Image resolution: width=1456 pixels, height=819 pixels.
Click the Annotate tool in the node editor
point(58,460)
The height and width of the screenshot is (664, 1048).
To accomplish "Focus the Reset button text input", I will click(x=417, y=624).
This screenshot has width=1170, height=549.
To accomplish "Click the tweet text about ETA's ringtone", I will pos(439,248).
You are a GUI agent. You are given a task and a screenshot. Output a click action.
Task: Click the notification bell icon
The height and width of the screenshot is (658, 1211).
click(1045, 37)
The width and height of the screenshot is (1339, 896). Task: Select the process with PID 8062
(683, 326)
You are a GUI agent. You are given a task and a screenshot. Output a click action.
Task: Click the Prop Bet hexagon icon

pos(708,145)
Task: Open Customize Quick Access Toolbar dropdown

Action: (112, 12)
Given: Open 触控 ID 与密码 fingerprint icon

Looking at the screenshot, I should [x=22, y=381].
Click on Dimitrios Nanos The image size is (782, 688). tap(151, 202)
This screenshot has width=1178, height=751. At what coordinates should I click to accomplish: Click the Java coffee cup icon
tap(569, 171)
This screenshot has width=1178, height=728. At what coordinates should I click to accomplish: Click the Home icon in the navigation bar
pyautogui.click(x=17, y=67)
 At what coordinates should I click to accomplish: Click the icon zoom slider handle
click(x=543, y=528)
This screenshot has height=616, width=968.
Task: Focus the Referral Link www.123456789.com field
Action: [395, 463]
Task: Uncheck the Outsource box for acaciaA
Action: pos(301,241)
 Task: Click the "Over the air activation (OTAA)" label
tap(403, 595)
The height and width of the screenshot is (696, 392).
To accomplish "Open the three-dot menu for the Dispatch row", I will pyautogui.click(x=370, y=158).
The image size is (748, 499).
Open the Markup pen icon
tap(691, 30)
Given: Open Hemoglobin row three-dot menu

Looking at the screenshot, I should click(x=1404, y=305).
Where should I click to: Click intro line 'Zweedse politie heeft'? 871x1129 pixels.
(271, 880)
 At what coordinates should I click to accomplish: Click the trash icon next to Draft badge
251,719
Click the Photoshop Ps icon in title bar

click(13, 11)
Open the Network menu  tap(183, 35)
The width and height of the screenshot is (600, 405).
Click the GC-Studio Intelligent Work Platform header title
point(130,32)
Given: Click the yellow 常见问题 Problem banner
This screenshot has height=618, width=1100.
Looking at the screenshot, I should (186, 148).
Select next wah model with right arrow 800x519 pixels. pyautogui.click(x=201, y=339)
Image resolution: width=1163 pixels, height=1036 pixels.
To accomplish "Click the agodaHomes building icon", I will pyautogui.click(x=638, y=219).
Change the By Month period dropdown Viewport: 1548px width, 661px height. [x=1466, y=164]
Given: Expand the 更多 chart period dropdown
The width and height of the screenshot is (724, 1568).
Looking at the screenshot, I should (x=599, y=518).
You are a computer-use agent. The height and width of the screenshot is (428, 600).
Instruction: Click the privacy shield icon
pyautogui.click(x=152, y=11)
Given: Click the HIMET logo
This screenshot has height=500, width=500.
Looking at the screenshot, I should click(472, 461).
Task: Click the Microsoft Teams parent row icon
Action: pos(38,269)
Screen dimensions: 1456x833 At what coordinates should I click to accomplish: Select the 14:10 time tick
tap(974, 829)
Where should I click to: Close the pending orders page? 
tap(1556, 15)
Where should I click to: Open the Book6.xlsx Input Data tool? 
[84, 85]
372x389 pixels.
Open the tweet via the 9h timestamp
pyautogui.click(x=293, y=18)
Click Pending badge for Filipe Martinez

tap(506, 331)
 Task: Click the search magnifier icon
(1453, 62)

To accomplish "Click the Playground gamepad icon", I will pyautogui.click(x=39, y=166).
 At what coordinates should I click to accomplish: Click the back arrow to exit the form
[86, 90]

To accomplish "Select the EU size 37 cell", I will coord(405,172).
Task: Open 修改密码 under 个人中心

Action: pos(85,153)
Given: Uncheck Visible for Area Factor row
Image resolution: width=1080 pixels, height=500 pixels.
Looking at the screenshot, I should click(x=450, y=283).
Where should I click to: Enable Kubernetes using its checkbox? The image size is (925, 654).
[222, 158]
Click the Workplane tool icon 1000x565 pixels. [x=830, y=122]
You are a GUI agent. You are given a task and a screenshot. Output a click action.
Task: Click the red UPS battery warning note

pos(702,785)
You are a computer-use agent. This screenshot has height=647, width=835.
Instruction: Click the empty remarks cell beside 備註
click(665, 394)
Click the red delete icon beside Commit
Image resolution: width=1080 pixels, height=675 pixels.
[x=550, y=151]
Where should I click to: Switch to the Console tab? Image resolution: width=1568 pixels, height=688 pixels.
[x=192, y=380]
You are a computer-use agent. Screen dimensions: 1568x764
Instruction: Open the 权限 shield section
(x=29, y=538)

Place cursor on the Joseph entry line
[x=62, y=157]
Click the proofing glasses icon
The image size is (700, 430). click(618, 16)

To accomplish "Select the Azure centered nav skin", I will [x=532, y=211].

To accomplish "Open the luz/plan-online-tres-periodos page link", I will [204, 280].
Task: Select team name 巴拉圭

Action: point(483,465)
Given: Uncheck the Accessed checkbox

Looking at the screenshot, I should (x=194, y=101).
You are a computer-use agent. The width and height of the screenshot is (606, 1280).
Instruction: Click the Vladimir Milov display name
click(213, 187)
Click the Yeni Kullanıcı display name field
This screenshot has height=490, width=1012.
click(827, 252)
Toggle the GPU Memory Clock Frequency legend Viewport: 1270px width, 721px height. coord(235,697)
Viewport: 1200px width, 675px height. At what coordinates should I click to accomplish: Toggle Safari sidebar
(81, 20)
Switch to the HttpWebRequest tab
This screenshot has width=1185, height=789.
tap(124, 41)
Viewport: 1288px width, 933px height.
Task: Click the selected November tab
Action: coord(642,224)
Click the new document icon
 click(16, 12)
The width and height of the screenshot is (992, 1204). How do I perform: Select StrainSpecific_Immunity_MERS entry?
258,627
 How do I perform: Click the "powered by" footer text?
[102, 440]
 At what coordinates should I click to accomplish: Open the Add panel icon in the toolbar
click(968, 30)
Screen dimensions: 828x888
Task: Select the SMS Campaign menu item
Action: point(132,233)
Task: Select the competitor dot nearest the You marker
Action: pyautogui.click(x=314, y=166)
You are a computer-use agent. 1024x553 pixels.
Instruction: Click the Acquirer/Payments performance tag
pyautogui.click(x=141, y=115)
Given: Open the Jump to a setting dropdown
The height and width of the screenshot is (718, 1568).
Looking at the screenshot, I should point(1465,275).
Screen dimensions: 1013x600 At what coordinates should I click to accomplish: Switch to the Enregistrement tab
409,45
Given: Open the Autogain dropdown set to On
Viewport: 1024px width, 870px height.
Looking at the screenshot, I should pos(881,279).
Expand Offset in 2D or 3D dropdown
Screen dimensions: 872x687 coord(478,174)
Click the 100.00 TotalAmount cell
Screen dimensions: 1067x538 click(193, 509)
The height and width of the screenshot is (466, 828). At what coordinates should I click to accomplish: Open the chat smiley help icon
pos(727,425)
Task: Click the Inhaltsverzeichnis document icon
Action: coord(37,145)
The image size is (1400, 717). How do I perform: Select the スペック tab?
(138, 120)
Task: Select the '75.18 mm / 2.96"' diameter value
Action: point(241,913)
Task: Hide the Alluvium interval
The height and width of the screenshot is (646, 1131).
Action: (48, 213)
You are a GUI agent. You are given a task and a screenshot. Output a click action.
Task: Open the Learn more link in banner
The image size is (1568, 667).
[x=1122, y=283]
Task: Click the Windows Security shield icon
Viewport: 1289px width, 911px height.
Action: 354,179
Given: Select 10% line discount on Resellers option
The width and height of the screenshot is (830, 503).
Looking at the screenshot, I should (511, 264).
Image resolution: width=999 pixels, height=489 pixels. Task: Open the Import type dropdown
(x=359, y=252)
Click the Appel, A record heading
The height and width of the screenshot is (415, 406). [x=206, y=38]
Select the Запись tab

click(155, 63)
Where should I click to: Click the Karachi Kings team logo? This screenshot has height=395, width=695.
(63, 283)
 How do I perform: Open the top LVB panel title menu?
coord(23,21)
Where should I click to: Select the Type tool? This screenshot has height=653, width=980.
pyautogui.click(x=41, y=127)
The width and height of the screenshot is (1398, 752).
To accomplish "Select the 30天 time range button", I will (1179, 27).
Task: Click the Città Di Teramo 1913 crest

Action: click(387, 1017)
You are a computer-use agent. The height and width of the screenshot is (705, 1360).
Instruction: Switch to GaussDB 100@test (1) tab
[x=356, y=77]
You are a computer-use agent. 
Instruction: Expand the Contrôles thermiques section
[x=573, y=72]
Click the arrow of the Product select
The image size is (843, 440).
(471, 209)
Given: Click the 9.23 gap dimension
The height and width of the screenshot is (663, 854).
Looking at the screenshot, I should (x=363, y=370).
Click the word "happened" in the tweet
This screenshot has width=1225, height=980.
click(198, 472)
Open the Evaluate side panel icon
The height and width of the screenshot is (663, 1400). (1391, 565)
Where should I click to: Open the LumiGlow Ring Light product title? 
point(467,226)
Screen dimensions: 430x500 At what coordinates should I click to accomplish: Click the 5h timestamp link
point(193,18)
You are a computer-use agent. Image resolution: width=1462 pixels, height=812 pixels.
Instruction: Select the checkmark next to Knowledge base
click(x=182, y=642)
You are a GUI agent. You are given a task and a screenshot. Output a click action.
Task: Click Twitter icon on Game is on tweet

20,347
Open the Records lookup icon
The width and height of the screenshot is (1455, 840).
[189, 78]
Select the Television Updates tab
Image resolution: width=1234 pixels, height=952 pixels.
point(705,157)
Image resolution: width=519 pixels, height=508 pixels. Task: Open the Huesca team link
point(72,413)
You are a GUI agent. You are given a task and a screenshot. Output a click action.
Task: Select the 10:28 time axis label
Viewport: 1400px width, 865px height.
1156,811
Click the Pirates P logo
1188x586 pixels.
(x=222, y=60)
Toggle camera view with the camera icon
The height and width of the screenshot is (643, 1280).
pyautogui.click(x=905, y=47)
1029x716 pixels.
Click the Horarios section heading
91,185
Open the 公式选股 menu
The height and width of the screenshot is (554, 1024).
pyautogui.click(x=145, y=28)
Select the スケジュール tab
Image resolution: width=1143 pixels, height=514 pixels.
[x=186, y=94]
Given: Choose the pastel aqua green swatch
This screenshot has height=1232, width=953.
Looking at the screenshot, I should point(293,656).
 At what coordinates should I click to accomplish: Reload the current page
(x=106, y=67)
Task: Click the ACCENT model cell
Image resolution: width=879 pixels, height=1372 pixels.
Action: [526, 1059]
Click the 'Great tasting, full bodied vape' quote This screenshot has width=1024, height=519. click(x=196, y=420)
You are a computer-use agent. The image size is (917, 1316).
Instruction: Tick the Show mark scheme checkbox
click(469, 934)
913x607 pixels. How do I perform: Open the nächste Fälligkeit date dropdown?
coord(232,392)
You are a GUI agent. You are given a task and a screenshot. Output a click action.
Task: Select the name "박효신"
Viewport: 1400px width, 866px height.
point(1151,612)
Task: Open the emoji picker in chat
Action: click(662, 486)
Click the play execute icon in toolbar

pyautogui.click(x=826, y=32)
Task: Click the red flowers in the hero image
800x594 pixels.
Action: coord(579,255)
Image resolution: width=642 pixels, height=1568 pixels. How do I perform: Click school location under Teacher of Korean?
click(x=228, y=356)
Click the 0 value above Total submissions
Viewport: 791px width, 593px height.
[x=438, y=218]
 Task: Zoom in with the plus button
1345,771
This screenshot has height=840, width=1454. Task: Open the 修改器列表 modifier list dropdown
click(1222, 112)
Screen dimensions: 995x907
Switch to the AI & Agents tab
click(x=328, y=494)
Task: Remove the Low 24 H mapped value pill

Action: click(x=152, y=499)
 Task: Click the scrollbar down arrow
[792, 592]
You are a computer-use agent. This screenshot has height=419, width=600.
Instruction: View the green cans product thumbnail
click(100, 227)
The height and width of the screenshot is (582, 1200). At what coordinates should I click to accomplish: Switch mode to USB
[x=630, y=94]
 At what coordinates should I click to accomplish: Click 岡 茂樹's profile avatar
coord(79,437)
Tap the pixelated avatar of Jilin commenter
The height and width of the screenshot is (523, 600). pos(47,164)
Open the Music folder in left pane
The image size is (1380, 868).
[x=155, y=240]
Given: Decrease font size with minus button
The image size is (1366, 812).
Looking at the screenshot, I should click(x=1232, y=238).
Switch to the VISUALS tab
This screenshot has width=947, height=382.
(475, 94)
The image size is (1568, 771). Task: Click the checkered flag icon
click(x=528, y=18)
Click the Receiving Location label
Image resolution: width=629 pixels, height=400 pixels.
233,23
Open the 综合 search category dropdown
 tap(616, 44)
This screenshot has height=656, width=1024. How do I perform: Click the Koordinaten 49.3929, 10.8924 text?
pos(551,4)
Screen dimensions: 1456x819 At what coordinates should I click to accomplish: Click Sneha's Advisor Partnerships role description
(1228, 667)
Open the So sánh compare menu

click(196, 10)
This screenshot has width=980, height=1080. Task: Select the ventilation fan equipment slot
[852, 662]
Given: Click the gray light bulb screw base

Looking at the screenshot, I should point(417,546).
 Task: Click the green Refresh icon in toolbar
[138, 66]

WHAT YOU WILL DO:
How many of the lines in this material contain the word "banner"? State the number and nothing else.

EXPECTED OUTPUT:
2